__TASK PROMPT__. Reply with exactly the lines from the one that contains "Image resolution: width=831" through the last line of the records below, and with no other lines.

---- TASK DATA

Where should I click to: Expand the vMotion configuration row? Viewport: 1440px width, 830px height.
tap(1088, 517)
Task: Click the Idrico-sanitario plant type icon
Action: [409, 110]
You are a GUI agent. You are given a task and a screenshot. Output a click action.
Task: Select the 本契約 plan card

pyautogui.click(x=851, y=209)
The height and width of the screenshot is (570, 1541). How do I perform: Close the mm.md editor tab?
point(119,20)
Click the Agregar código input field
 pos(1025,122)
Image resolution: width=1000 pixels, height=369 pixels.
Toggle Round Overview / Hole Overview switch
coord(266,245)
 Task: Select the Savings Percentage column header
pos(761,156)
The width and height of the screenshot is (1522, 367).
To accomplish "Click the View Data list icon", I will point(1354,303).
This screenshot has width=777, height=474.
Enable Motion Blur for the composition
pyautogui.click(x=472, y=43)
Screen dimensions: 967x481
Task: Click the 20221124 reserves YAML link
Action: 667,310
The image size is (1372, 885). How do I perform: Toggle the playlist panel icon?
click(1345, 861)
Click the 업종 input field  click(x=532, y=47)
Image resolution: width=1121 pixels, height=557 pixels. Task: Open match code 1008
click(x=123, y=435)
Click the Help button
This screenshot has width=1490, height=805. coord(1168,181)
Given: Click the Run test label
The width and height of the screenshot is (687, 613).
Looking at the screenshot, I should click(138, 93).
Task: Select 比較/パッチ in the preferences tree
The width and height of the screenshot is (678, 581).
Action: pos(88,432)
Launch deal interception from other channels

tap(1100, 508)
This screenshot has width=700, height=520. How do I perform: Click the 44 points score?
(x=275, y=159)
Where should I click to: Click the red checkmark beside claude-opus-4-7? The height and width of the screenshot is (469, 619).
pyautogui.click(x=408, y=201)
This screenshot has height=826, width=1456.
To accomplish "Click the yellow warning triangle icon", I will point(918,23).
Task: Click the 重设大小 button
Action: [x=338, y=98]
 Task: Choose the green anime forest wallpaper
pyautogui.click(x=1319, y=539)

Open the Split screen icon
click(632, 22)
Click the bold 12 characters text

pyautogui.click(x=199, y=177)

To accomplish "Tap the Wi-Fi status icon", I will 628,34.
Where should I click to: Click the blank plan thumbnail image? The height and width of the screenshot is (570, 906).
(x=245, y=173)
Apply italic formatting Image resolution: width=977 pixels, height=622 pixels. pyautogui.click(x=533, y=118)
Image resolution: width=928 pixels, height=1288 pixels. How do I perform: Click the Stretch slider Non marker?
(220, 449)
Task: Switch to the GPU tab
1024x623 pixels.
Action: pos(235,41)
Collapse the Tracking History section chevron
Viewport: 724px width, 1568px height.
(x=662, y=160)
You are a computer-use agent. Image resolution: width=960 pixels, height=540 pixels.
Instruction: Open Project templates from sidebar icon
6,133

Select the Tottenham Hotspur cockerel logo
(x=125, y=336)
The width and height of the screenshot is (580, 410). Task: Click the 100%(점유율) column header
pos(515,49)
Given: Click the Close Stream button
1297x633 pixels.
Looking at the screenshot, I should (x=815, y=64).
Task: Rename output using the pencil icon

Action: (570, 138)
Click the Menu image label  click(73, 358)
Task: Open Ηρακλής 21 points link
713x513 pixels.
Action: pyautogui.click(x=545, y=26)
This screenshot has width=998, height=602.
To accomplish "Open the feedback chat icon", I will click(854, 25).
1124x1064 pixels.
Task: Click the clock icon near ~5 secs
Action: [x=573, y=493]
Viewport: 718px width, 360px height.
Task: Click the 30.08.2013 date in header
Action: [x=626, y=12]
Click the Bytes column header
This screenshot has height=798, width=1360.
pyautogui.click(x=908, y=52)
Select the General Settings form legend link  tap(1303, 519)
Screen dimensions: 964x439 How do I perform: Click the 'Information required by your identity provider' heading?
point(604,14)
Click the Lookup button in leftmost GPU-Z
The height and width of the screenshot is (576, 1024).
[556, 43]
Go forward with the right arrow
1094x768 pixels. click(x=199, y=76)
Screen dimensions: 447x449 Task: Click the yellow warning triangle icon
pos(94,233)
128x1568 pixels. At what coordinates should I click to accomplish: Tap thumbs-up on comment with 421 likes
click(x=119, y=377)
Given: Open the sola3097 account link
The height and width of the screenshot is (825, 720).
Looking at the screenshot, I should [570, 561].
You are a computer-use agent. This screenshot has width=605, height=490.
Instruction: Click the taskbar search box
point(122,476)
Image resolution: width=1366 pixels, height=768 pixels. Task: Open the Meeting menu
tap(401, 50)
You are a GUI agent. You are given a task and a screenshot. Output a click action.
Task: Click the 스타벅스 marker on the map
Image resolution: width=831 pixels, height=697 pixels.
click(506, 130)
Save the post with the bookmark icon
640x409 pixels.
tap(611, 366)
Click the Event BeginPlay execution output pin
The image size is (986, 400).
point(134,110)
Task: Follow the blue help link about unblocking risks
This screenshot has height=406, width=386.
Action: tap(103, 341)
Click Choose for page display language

--------

__RESPONSE AREA__.
Image resolution: width=831 pixels, height=697 pixels.
click(506, 130)
Save the post with the bookmark icon
640x409 pixels.
tap(611, 366)
Click the Event BeginPlay execution output pin
The image size is (986, 400).
point(134,110)
Task: Follow the blue help link about unblocking risks
This screenshot has height=406, width=386.
Action: tap(103, 341)
Click Choose for page display language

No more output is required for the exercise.